Pop-Festival in Montreal Kanadische Schönheiten

Kanada ist das gelobte Land der alternativen Rock- und Popmusik: Nach Arcade Fire, Patrick Watson und Malajube setzt bereits die nächste Künstlergeneration zum Sprung ins Rampenlicht an. Jan Wigger fuhr zum Indie-Festival "M is for Montreal" und erlebte sein musikalisches Wunder.

Geahnt hatte man es irgendwie schon immer, doch der Beweis musste erst noch angetreten werden: Montreal ist die schönste Stadt des neuen Jahrtausends. Nur hier, im eindrucksvollen Eishockey-Tempel Centre Bell, erleiden die Montreal Canadiens um den genialen Finnen Saku Koivu unglückliche Niederlagen, nur hier reicht die Temperaturspanne von minus 40 bis plus 40 Grad, und nur hier sehen die märchenhaften, von leuchtenden Ahornbäumen gesäumten Seitenstraßen und Gassen aus wie ein penibel symmetrischer Architektentraum.

In Montreal kann man Leonard Cohen dabei beobachten, wie er im stets überfüllten American Diner "Beauty" zu Mittag ist. Man kann mit der flamboyanten gebürtigen Montrealerin Melissa auf der Maur (Hole, Smashing Pumpkins) in schwächlich beleuchteten Hotelzimmern die halbe Nacht lang über David Lynch reden oder zum Queen Elizabeth Hotel gehen, in dem John Lennon und Yoko Ono 1969 ihr berühmtes Bed-In absolvierten.

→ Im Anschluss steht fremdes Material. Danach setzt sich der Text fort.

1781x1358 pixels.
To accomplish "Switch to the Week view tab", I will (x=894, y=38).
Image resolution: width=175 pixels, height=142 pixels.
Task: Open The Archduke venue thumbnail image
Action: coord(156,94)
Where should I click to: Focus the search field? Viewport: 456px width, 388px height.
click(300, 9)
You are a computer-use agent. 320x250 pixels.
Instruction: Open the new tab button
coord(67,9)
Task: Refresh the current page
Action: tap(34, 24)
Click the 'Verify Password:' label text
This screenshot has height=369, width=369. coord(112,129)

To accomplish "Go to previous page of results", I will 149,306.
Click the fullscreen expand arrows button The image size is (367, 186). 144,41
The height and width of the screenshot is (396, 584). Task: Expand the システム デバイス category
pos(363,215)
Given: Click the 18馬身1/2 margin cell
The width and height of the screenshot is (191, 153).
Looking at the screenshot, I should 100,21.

Die wichtigste Erkenntnis: Man kann hier auch dann überleben, wenn man kein Französisch spricht und Blumenbeete nicht ausstehen kann. Von den Künstlern dieser goldenen Stadt ganz zu schweigen: Das Musikerkollektiv Arcade Fire ist Montreals ganzer Stolz, Rufus Wainwright lebte lange Zeit in der 3,2-Millionen-Stadt, und auch der Ruhm von Künstlern und Bands wie Patrick Watson, Malajube, Stars und The Dears reicht weit über die Landesgrenzen hinaus.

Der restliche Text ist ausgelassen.